Johannes Heinrich Schultz (1884-1970) erarbeitete bereits1932 das autogene Training, als

„sich entwickelndes und das Selbst gestaltende systematische Üben“

Ausschlaggebend hierfür war die Erkenntnis, dass Menschen in der Lage sind, allein mit ihrer Vorstellungskraft (Gedanken oder Bilder) einen tiefen Zustand der Entspannung zu erreichen.
Ein Gedanke oder eine Vorstellung kann also den Körper beeinflussen, es tritt eine Entspannung von Muskeln und Gefäßen ein und dies kann dann wiederum eine positive Auswirkung auf unsere Psyche haben.

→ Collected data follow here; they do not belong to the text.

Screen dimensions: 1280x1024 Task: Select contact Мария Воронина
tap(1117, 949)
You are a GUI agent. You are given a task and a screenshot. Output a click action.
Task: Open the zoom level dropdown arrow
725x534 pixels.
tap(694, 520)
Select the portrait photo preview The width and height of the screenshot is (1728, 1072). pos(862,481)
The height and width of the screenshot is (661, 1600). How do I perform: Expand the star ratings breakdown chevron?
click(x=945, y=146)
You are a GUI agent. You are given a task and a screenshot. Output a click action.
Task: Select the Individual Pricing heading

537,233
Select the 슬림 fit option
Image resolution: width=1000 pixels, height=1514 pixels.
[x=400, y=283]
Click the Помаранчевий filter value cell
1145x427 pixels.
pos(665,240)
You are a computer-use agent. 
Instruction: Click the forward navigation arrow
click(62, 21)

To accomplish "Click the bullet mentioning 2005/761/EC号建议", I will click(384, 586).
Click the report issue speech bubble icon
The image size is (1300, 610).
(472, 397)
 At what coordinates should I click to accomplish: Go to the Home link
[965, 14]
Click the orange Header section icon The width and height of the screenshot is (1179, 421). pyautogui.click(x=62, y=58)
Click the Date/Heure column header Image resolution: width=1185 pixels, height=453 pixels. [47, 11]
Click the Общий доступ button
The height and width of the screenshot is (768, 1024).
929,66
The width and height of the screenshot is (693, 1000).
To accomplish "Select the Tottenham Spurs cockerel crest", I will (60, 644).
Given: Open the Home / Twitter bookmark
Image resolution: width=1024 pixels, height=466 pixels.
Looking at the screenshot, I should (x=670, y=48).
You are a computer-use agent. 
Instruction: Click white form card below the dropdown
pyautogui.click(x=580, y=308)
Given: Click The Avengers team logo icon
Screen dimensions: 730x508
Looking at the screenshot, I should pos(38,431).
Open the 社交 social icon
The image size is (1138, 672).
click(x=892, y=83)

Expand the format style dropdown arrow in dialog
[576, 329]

Mit Hilfe von so genannten Formeln bringt man sich selbst quasi in einen wachtraumähnlichen Zustand. Anschaulicher Weise wird deshalb das Autogene Training auch gerne als „kleine Schwester“ der Hypnose bezeichnet.
Man kann sich also die Wechselwirkung zwischen Körper und Seele zu Nutze machen und entsprechend beeinflussen.
Jeder von uns wird diese oder ähnliche Erfahrungen schon gemacht haben. Oft reicht alleine die Vorstellung aus, wie es ist,in eine Zitrone zu beißen. Schon läuft einem das Wasser im Munde zusammen.
Eine rationale Vorstellung kann also einen positiven Einfluss auf vegetative Reaktionen nehmen.
Diese Wirkungsweise kann bei kontinuierlicher Anwendung und Übung genutzt werden, um sich allgemein zu entspannen, den Alltag gelassener zu meistern. Diese Technik kann auch ganz gezielt bei psychosomatischen Beschwerden begleitend angewandt werden, ebenso wie bei fast allen Krankheitsbildern.